The offending analyst conference happened on April 5, 2005. At the time, IBM expected its options expense would have a $0.10 hit on first quarter earnings-per-share, and estimated a $0.39 effect for full fiscal 2005 EPS. The SEC, however, said IBM included a misleading chart in its presentation that many analysts took to mean as the option expense would be $0.14 for the quarter and $0.55 for the year.

Days later, IBM disclosed earnings of $0.85 per share, $0.05 less than what many analysts were expecting. It also disclosed an equity compensation expense of $0.10 per share for the quarter, $0.04 lower than what many analysts understood the chart had indicated. IBM’s stock price dropped more than 8 percent the next day.

“The SEC probably sees this as the tail wagging the dog, with the anticipated reaction to disclosure driving the disclosure,” says P. Blake Allen, a partner at the law firm Duane Morris.

“Many would think the SEC wouldn’t care about being overly conservative disclosure, but SEC rules and regulations don’t call for conservatism,” says Allen. “They call for an accurate look at the company through the eyes of management, including accurate disclosure about management expectations.” Companies “often have the mistaken belief that a misstatement in a conservative direction is OK,” he says.

California Unclaimed Property Law Hits Wall

California companies must hold on to any unclaimed property, including stock, at least for the time being, under a recent district court preliminary injunction.

The U.S. District Court issued a preliminary injunction that prohibits California’s state controller from accepting or taking possession of any property, including securities and the contents of safe deposit boxes. The injunction remains in effect until the controller promulgates regulations providing for fair notice to the owner and the public, as stipulated under California’s Unclaimed Property Law. The regulations must be approved by the court.

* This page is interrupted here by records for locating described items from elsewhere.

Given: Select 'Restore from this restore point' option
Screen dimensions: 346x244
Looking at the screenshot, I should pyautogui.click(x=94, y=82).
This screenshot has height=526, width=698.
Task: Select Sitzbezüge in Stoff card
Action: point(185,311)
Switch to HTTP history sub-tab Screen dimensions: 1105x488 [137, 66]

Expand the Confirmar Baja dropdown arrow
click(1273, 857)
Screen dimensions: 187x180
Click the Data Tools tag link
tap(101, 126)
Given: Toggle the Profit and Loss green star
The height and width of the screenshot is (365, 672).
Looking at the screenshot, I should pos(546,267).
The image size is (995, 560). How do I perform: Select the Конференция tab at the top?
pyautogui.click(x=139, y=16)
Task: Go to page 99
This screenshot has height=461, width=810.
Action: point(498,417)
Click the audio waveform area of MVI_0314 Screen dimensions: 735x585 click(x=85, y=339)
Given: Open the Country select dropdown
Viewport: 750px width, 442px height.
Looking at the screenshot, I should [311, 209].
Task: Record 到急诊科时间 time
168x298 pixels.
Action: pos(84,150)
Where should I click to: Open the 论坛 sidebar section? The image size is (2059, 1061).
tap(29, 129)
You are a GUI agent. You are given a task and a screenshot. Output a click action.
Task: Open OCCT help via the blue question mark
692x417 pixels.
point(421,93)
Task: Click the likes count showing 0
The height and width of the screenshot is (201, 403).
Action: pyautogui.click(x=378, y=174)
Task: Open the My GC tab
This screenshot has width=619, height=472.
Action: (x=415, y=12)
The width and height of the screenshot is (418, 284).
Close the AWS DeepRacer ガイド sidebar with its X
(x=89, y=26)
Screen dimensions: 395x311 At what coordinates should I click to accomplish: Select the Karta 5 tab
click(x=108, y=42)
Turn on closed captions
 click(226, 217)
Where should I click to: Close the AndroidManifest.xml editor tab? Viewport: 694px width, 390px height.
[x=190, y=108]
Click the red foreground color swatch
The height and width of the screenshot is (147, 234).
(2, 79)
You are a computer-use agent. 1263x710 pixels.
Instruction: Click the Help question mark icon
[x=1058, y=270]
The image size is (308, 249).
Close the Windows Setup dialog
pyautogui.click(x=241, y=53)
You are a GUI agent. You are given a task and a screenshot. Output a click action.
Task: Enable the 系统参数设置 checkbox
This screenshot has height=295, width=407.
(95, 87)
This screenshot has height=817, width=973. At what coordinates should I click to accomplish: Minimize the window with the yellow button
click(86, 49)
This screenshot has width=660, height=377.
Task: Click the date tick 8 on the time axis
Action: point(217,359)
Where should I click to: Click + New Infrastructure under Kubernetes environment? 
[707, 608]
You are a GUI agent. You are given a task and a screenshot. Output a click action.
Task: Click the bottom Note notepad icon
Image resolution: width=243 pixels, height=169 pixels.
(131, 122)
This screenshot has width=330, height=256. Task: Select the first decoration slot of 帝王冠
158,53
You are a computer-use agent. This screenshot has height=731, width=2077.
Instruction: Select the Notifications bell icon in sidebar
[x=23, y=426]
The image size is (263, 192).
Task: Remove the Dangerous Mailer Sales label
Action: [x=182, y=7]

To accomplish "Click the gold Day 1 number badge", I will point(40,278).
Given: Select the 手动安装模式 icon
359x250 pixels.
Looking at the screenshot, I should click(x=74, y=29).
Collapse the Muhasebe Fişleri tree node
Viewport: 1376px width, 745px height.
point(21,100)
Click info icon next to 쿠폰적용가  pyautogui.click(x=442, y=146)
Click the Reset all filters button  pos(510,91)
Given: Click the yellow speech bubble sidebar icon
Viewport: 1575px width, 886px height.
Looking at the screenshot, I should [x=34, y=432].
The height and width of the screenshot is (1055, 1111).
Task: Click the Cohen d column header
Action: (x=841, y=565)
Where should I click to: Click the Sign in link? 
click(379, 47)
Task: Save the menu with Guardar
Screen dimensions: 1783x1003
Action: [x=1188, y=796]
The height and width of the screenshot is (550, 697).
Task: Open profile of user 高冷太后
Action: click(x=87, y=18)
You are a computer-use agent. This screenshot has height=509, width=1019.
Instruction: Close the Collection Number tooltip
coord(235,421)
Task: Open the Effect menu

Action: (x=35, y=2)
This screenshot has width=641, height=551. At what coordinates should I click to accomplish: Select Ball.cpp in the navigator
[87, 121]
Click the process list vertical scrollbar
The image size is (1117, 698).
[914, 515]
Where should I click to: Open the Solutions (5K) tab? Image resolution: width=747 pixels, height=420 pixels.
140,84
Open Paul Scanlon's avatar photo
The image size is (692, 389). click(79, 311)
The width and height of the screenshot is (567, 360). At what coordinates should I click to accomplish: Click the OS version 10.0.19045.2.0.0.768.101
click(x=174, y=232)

In the June 1 injunction, U.S. District Judge William Shubb wrote that California does not give “constitutionally adequate notice” before accepting or taking title to property, or selling or destroying property under the Unclaimed Property Law. In response, State Controller John Chiang issued a notice instructing all holders of unclaimed property to hold the goods until further notice.

Bishop

Keeping track of unclaimed property is an often-overlooked thorn in the side of corporate compliance officers. Keith Paul Bishop, a partner in the law firm Buchalter Nemer, says companies should continue to account for unclaimed property and be prepared to file reports regarding unclaimed property as required. “They should also monitor the state controller’s Web site to see what happens. And if they have [unclaimed property] report due, they should check with state controller’s office before filing it.”

Bishop says the injunction and resulting notice stem from two appeals to the Ninth Circuit in a lawsuit first filed nearly six years ago by two individuals, each of whom owned shares in their respective former employers that were treated as unclaimed property and taken by the state. The plaintiffs in the lawsuit, Taylor v. Westly, claimed that the state controller didn’t do enough to notify them that their stock was being escheated. The court, in an opinion issued last month, reversed a dismissal in an earlier appeal and concluded that the preliminary injunction should be granted.